(Data entries)
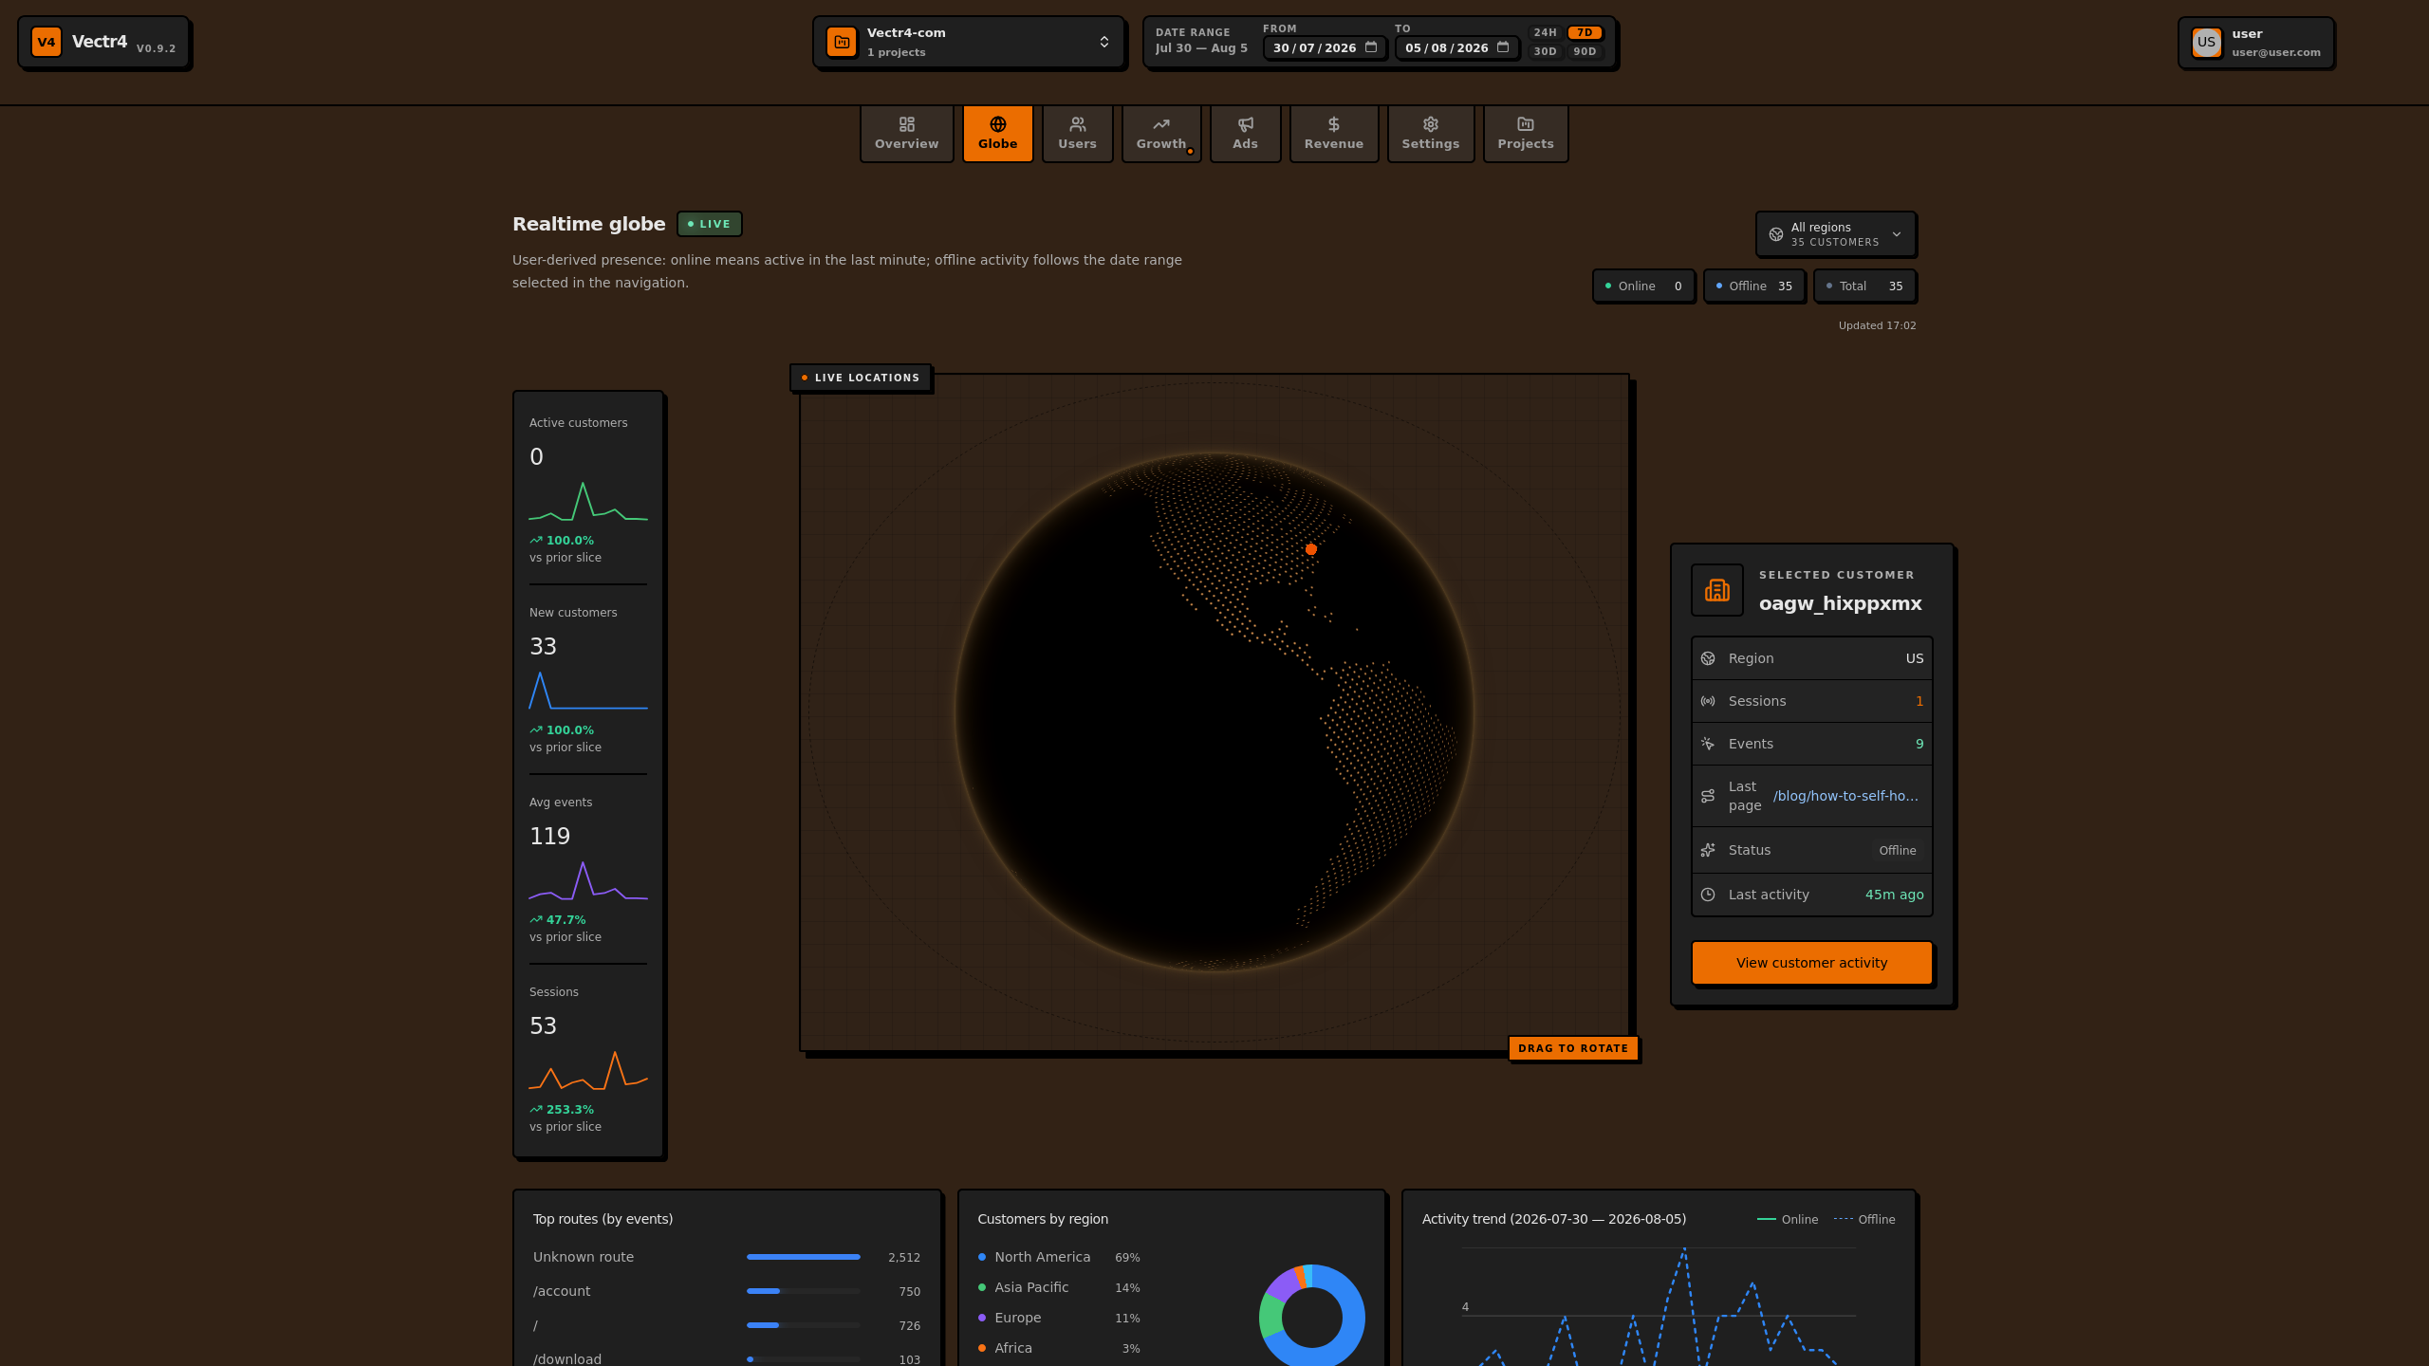Click the user avatar icon
The height and width of the screenshot is (1366, 2429).
tap(2207, 42)
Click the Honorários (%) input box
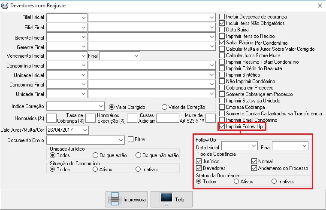Screen dimensions: 326x210 coord(51,118)
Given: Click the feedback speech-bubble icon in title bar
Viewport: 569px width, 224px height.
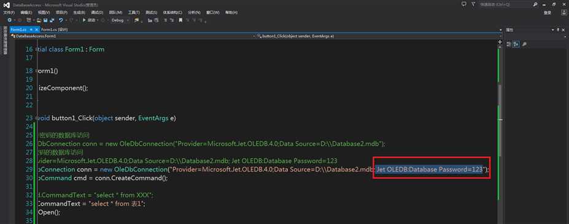Looking at the screenshot, I should tap(463, 4).
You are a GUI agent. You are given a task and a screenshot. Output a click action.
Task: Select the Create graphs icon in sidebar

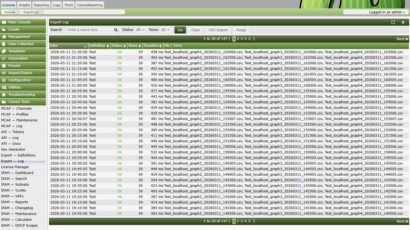[4, 29]
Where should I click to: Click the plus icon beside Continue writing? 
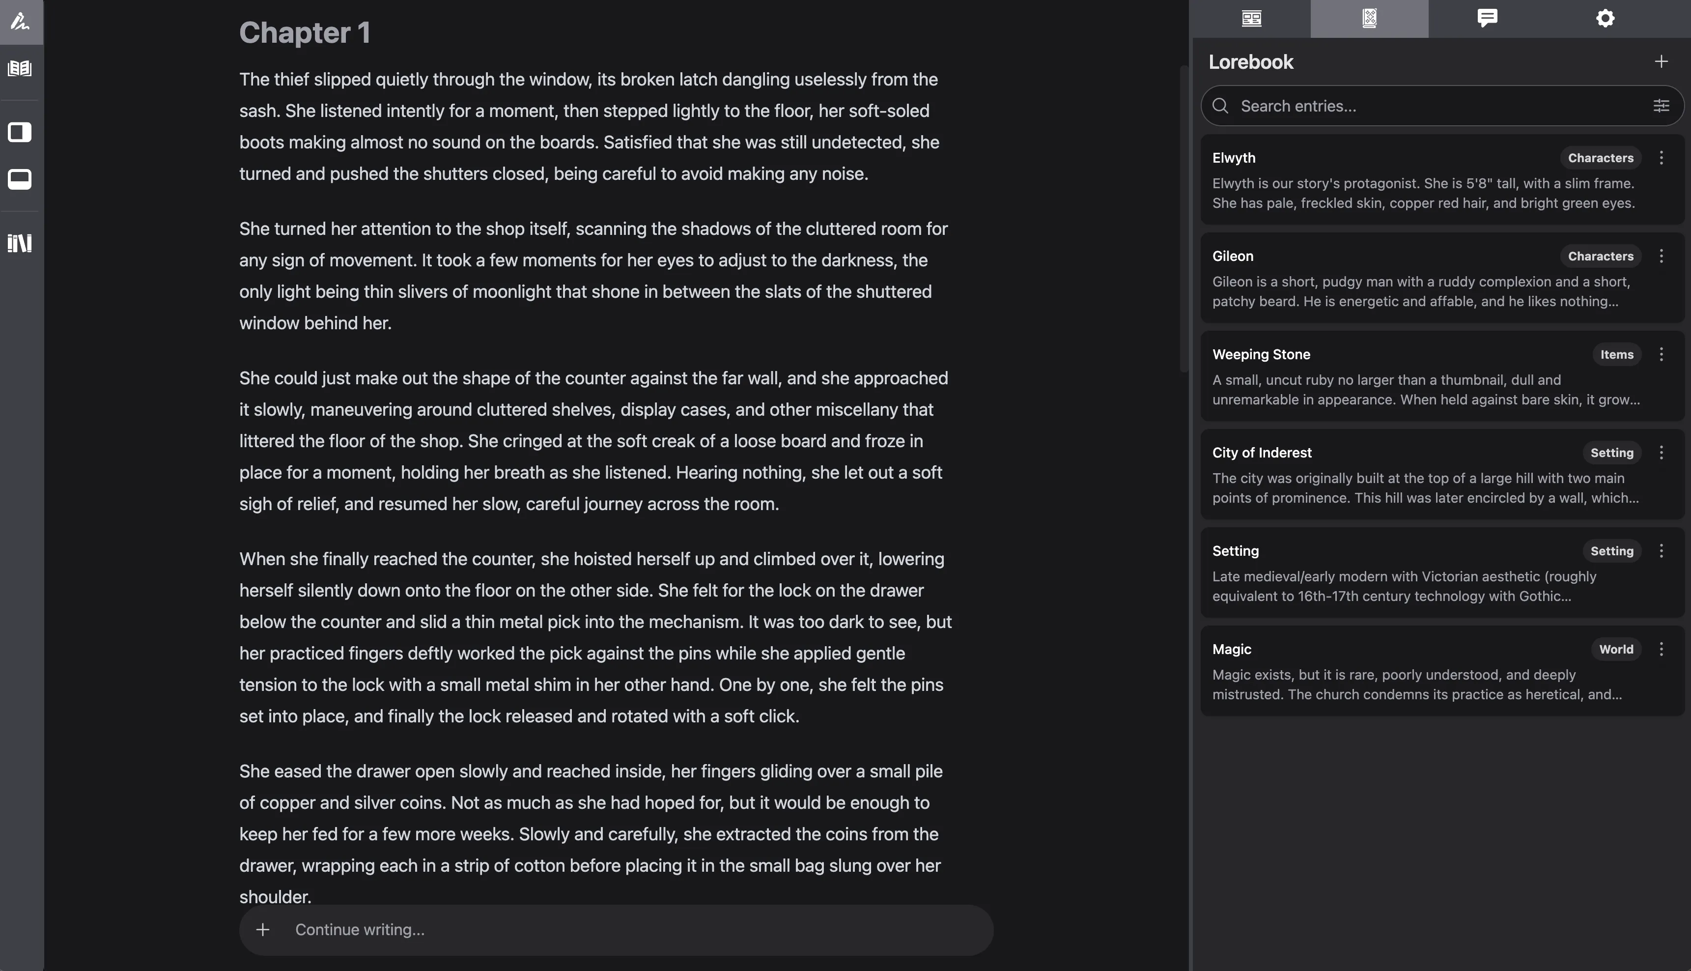pos(263,930)
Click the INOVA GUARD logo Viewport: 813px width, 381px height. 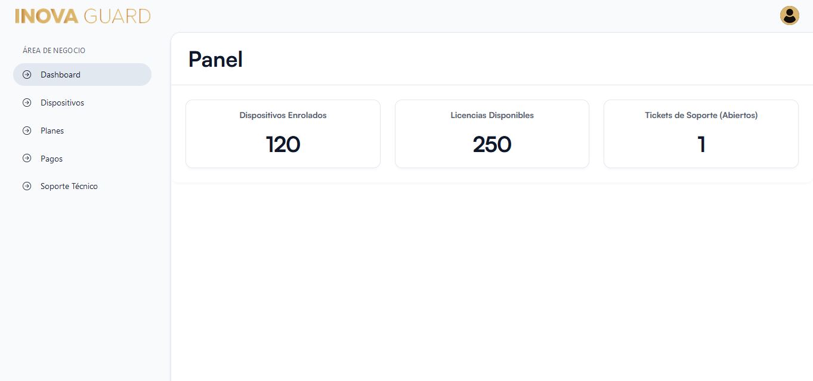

Description of the task
What are the lines from the one containing "Task: Select the" through the end of the records? Write them out exactly, leaving out the pictures.

Response box
Task: Select the Create graphs icon in sidebar

[4, 29]
Where should I click to: Click the plus icon beside Continue writing? 
pos(263,930)
Click the INOVA GUARD logo Viewport: 813px width, 381px height. 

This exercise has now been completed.